Extrait:
━━━

Parmi les 314 propositions de la commission pour la libération de la croissance française figure la mise sous condition de ressources des allocations familiales.
Il est paradoxal que, sous prétexte de réduire les dépenses publiques, on souhaite porter atteinte à ce qui constitue le moteur de la croissance économique de notre pays, à savoir son dynamisme démographique.
Le système des prestations familiales a démontré son efficacité. Le récent bilan démographique de la France pour 2007 publié par l'INSEE montre qu'avec un taux de fécondité de 1,98 enfants par femme, notre pays reste en pointe dans l'Union européenne. Même si les liens de causalité sont toujours difficiles à établir, on peut légitimement penser que la politique familiale et notre système de prestations familiales y sont pour quelque chose. Par ailleurs, de nombreuses études ont démontré que la redistribution opérée par des prestations universelles comme les allocations familiales joue un rôle actif pour sortir les familles du seuil de pauvreté.
L'UNAF rappelle son opposition absolue à la mise sous condition de ressources des allocations familiales.
- Le caractère universel des allocations familiales repose sur un principe simple - compenser pour toutes les familles les charges occasionnées par la présence d'enfants -, induisant des règles d'attribution claires, parfaitement assimilées par les familles. En outre, ce principe est la manifestation d'un lien social fort qui unit, par un droit identique, l'ensemble des familles.

━━━

Consignes:
• a. Recopiez mot pour mot le passage de l'extrait qui commence à « Il est paradoxal » et se termine à « son dynamisme démographique. ».
• b. Traduisez en anglais cette phrase de l'extrait : « L'UNAF rappelle son opposition absolue à la mise sous condition de ressources des allocations familiales. »
Les entrées n'ont aucun lien avec l'extrait.

Données enregistrées
━━━

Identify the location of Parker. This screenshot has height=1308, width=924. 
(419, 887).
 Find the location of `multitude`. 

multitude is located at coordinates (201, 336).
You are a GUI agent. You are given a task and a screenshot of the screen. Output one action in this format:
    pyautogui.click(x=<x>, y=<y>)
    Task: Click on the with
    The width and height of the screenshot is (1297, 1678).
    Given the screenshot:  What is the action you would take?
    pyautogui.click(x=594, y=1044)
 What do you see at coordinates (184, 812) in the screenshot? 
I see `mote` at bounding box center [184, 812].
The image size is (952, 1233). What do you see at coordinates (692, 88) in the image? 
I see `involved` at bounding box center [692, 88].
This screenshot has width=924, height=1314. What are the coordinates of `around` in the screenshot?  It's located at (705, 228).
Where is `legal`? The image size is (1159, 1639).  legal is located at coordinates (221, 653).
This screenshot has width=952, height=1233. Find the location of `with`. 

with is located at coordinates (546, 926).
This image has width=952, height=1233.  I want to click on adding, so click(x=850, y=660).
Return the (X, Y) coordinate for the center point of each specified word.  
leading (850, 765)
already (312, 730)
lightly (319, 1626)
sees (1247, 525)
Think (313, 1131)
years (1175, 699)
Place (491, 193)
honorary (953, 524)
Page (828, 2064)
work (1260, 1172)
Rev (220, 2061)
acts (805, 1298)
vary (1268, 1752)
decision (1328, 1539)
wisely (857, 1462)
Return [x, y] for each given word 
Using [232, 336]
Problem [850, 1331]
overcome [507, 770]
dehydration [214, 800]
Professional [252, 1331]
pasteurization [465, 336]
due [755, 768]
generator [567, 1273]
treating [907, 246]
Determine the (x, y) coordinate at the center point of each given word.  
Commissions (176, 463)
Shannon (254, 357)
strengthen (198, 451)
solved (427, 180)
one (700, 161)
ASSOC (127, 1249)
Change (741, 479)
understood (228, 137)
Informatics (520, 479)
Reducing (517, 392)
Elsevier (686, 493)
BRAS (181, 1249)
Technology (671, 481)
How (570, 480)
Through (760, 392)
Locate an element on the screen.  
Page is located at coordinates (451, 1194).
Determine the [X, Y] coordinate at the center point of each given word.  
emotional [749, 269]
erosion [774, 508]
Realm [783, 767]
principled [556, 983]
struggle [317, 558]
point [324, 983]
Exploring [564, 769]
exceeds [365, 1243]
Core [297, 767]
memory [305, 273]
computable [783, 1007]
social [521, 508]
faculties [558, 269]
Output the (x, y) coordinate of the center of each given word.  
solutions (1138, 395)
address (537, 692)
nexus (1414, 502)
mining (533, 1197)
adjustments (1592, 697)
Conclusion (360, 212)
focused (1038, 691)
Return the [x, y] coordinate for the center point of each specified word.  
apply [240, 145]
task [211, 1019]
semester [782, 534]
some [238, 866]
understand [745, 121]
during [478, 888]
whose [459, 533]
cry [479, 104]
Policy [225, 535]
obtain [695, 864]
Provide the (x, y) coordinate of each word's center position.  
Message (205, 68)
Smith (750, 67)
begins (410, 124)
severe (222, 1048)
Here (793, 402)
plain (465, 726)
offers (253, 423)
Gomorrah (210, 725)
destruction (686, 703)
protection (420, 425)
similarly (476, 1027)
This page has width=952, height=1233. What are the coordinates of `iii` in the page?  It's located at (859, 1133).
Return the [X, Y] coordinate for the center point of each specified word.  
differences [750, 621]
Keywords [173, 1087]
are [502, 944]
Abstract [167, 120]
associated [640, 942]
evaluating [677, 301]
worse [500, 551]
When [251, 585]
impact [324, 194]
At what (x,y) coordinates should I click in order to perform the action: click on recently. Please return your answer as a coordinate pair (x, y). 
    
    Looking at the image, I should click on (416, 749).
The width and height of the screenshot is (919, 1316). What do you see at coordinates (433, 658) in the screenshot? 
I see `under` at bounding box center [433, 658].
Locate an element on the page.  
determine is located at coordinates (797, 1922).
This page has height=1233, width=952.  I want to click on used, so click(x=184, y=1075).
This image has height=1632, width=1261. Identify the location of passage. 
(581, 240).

━━━

Liste des réponses:
• a.
Il est paradoxal que, sous prétexte de réduire les dépenses publiques, on souhaite porter atteinte à ce qui constitue le moteur de la croissance économique de notre pays, à savoir son dynamisme démographique.

• b. UNAF restates its absolute opposition to making family allowances subject to means testing.